Other separation methods can be used, for example using fractional distillation via refrigeration. Fractionation can be smaller and simpler compared to a large gas treating system, but does require an energy intensive refrigeration system to condense the acid gas. ExxonMobil has developed a variant – the controlled freeze zone (CFZ) process, which can recover almost pure methane from a sour gas stream, suited for high acid gas concentrations (>30%). Different methods can be used in series to achieve the specific mix of gas component removal and/or recovery, for example to recover H2S for Claus processing but reinject carbon dioxide for enhanced oil recovery.

Semi-permeable membranes can also be used for physical separation of gas components.
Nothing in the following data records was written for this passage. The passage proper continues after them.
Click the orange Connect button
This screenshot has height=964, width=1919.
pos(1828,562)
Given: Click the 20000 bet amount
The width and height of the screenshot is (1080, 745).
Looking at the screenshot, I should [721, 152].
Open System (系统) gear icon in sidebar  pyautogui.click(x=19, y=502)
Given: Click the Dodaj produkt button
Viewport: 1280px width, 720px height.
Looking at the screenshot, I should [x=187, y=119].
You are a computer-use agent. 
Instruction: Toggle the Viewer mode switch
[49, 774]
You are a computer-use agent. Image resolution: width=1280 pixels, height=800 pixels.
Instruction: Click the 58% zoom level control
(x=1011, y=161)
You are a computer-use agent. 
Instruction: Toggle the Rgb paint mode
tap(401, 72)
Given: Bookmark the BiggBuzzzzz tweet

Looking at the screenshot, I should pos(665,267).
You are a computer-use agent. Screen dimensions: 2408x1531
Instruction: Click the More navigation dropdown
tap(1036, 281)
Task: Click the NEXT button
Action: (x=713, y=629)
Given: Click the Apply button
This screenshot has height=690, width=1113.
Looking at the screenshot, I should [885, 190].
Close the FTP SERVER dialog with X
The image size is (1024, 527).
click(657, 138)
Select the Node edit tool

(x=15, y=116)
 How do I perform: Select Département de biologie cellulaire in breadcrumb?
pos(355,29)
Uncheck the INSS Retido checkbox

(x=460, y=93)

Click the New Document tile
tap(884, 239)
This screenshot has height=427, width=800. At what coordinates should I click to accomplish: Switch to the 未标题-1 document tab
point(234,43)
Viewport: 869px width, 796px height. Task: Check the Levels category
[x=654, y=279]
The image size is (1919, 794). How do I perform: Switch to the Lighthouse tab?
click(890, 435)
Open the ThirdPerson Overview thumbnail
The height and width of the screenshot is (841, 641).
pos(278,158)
Membrane systems are best suited for feed gas at high pressure and are most attractive when the CO2 content of the gas is greater than 25%. At high H2 S concentrations the hydrogen sulphide can soften some membrane materials, but UOP have developed cellulose acetate membranes for high H2S service.

Process or reinject?

Once the acid gas has been separated from the sales gas, the question then arises as to what to do with it. Claus recovery of sulphur from H2 S used to be the standard treatment method. However, prices for sulphur can be volatile and are often quite low. Storage of large volumes of sulphur is not always a practical option, especially in a region like Central Asia where producing sites may be distant from markets. Emission of carbon dioxide from the acid gas is also becoming increasingly problematic as carbon pricing and emission limits continue to spread. Consequently there is an increasing trend towards reinjecting the acid gas back into the well or other suitable site, potentially generating additional reservoir pressure and possibly assisting with associated oil recovery, where present. Of course, acid gas injection (AGI) requires a geologically suitable site nearby for the gas to be injected into. It also may offer potential problems when the AGI system is down for whatever reason – flaring of the acid gas may not be possible due to local regulations, and the entire gas plant would therefore need to be shut down.

It is theoretically possible to recover some of the energy of the H2S by burning it and converting it to SO2 before reinjection, but the feasibility of such a process remains to be demonstrated at large scale.

Health and safety considerations

Handling large volumes of hydrogen sulphide offers the possibility of deadly leaks. A comprehensive risk management strategy must therefore form part of any large scale sour gas operation. This can put a particular focus on layout choices for the sour gas facility. At ADNOC’s Shah sour gas plant in Abu Dhabi, for example, this meant separating the well heads from the main working areas by a couple of kilometres. However, this of course means longer pipe racks and therefore more expense.

Reliability of equipment, especially seals, also becomes paramount, as well as monitoring and maintenance of the plant.

Corrosion

H2S and CO2 are acidic when mixed with water, as the name acid gases suggests. High partial pressures and higher water content can lead to severe corrosion of steel pipework, and can lead to catastrophic leaks. The experience of the Kashagan project in Kazakhstan shows the time and expense that such corrosion can cause. The highest grade steels must be used for acid gas pipework, which can increase the expense of an operation, and there must also be constant corrosion monitoring.